Least of all, and most obviously, by the events surrounding Partygate.
More must be done for these people because every day in their hearts - visualised on the wall outside Guy’s and St. Thomas’ Hospital directly across the other side of the Thames from the Palace of Westminster - they feel that this man, and this government’s biggest mistakes, led directly to the deaths of their loved ones.
They hold this man personally responsible, some of them. In some cases - particularly where those deaths in care homes are concerned - there is an existent and very strong legal case for corporate manslaughter.
For these people, a simple resignation will not suffice, and to leave in the manner and with all the disgrace in which he left, with what this page suggests might be waiting for Boris Johnson on the other side, is not justice nor will it provide closure.
Maybe the assurance of how history will remember Boris Johnson will suffice.
Having written about this Government for nearly three years now - having followed the career developments of Boris Johnson for probably around twenty - I don't know if I can say, convincingly, that Johnson is the worst Prime Minister in history - however immediate, emotional and popular this perception may be.
A rational mind would suggest David Cameron for ushering these last 6 years of chaos in; Johnson is just the creature to Cameron's Frankenstein - perhaps - and that moment Cameron resigned in 2016 was the epoch of this disaster we’ve seen unfold before our eyes.
The alternate argument to suggest that he is the worst Prime Minister could be attributed to the fact that he squandered so much in so little time - an unassailable lead; an 80-seat majority; all gone in the blink of an eye.

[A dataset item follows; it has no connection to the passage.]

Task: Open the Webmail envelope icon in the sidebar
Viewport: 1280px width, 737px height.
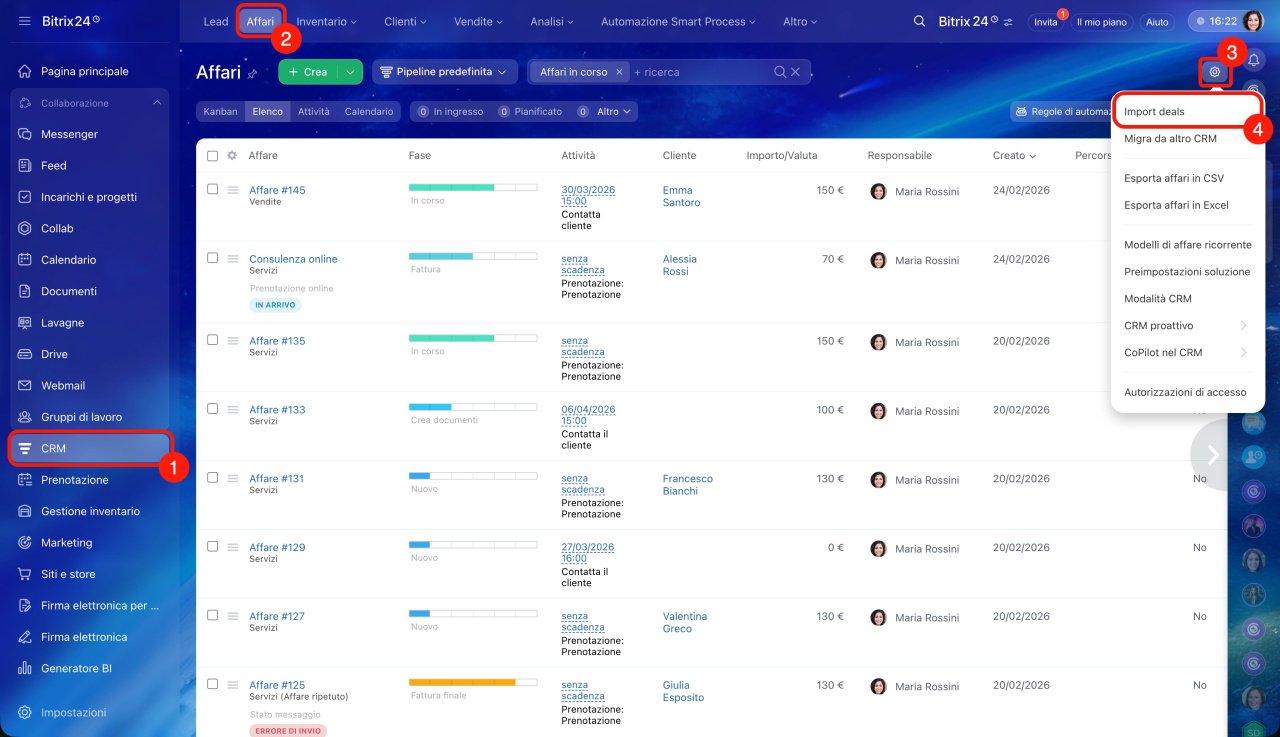Action: pos(25,385)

In any case I don't doubt for one second that he is the most hated Prime Minister for the way he has treated the people of this country with such an entitled sense of disrespect.
Boris Johnson becomes like the Erich von Stroheim of British politics.
To be known as the most hated when he sought to be the most beloved will hurt him and his legacy more, I feel. Maybe saying this will offer people some comfort, though I doubt much.
In time Boris Johnson will probably be lamented as the vivid hallucination of a nation’s collective psychosis, but there'll be a few of us traumatised enough to remind people that it was tragically and sadly real - and it was horrifying to the extent that some of us wanted to scratch it out from under the skin and bathe ourselves in bleach in an attempt to remove the stench.
On one hand, Johnson should be ripped from history books and excised like he is nothing. This is probably the kind of legacy Boris Johnson truly deserves; like a ghost hovering through some political, spectral nether-world halfway between reality and a dream where people ask, ‘did that really happen?’
On the other hand, Johnson should be exemplified as a cautionary tale of the consequences for when we, as a nation, stop caring about our country, and when we let a temporary lapse in sanity determine how it is run - and by whom. Maybe a positive we can draw from Johnson is that it might encourage us to think more about politics; to engage more and learn from it so that it never happens again, and so that we never again let somebody of this ilk ‘take back control.’
But then perhaps all of what is written above is noise, read by a few - though not many - and appreciated by some. I don’t know.
Perhaps it’s superfluous, portentous, self-serving, verbose or irritating and long-winded. I don’t know this, either.
Perhaps the best and most-fitting obituary or ‘tribute’ (if you can call it that) to Boris Johnson’s political career for the lives he has ruined would have been silence.
But, I guess - for my part - I just wanted to say it.